Quant aux allégations du requérant selon lesquelles il n’aurait pas pu soumettre sa défense devant la Cour de cassation, la Cour rappelle, tout d’abord, que l’absence de tenue d’une audience publique au deuxième ou troisième degré peut se justifier par les caractéristiques de la procédure dont il s’agit, pourvu que des débats publics aient eu lieu pendant le procès en première instance (voir, entre autres, Ekbatani c. Suède, arrêt du 26 mai 1988, série A no 134, p. 14, § 31, et Jan-Ake Andersson c. Suède, arrêt du 29 octobre 1991, série A no 212-B, pp. 45-46, §§ 27-28). Or, tel fut le cas en l’espèce et, de surcroît, le requérant a déposé un mémoire en cassation à l’appui de son pourvoi. Il s’ensuit que ce grief est manifestement mal fondé et doit être rejeté en application de l’article 35 §§ 3 et 4 de la Convention.

Quant à l’absence de motivation de l’acte d’accusation et des décisions rendues par les juridictions nationales, la Cour reconnaît qu’il ne découle pas de l’article 6 que les motifs exposés par une juridiction doivent traiter en particulier de tous les points que l’une des parties peut estimer fondamentaux pour son argumentation. Une partie n’a pas le droit absolu d’exiger du tribunal qu’il expose les motifs qu’il a de rejeter chacun de ses arguments (voir Ibrahim Aksoy c. Turquie (déc.), nos 28635/95,30171/96 et 34535/97, 10 octobre 2000).

En l’occurrence, l’acte d’accusation litigieux précisait la nature de l’infraction en cause, portait mention de la base légale sur laquelle s’appuyaient les poursuites et se référait aux articles de presse à leur origine.

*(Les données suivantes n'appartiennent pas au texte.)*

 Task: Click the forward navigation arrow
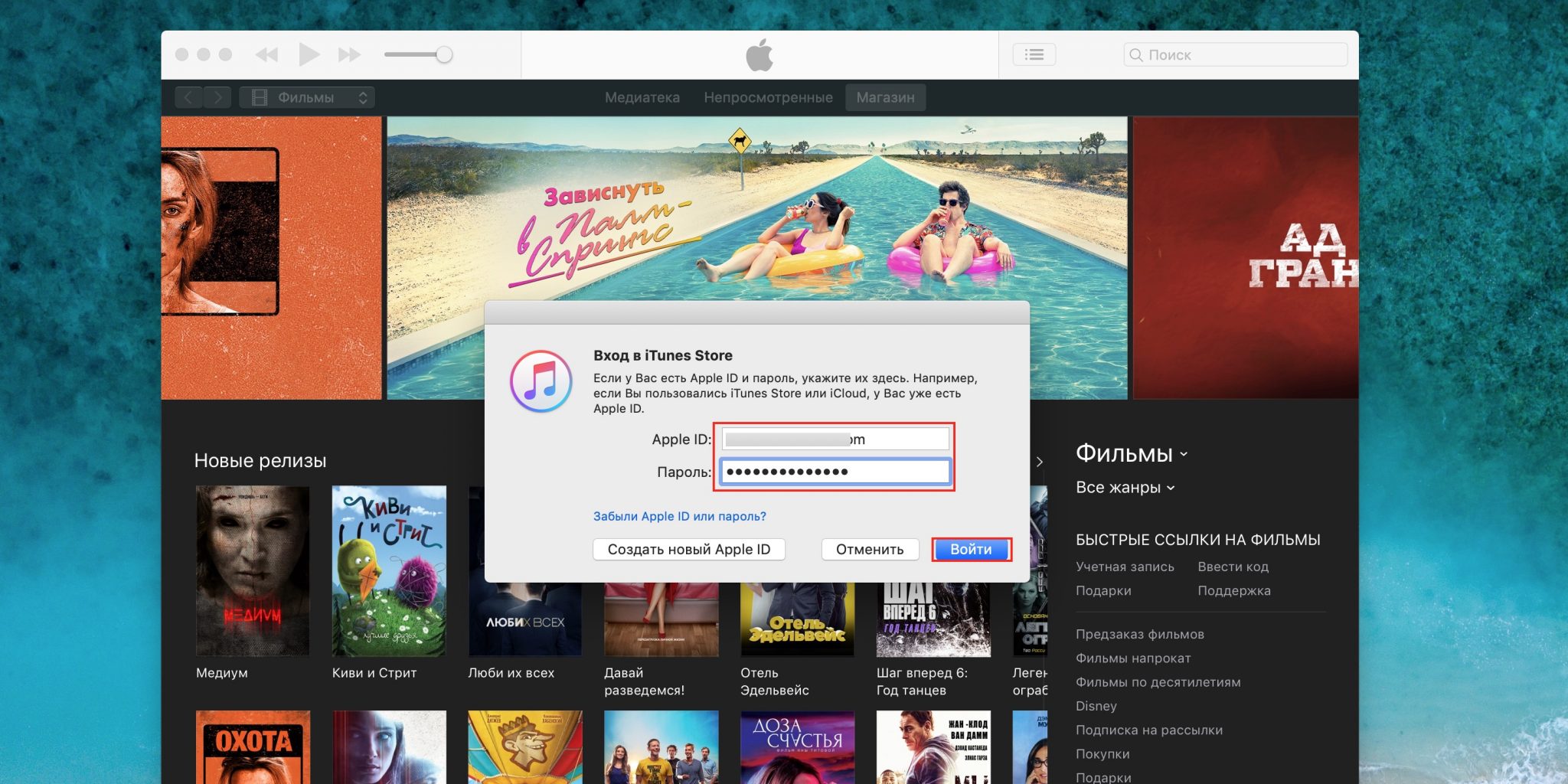click(217, 97)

En outre, la cour de sûreté de l’Etat a condamné les requérants pour avoir, par le biais des articles de presse litigieux, désigné comme cibles aux organisation terroristes des agents assumant des fonctions de lutte contre le terrorisme, et a précisé la base légale de cette condamnation, à savoir l’article 6 § 1 de la loi no 3713. De même, la Cour de cassation a-t-elle confirmé l’arrêt de première instance en soulignant que celle-ci avait statué eu égard au contenu des écrits litigieux, aux éléments de preuve recueillis et à son pouvoir d’appréciation.

Il s’ensuit que ce grief est manifestement mal fondé et doit être rejeté en application de l’article 35 §§ 3 et 4 de la Convention.

(6)

Par ces motifs, la Cour, à l’unanimité,

Ajourne l’examen des griefs des requérants tirés d’une atteinte à leur droit à la liberté d’expression et de l’absence de communication de l’avis du procureur général près la Cour de cassation ;

Déclare la requête irrecevable pour le surplus.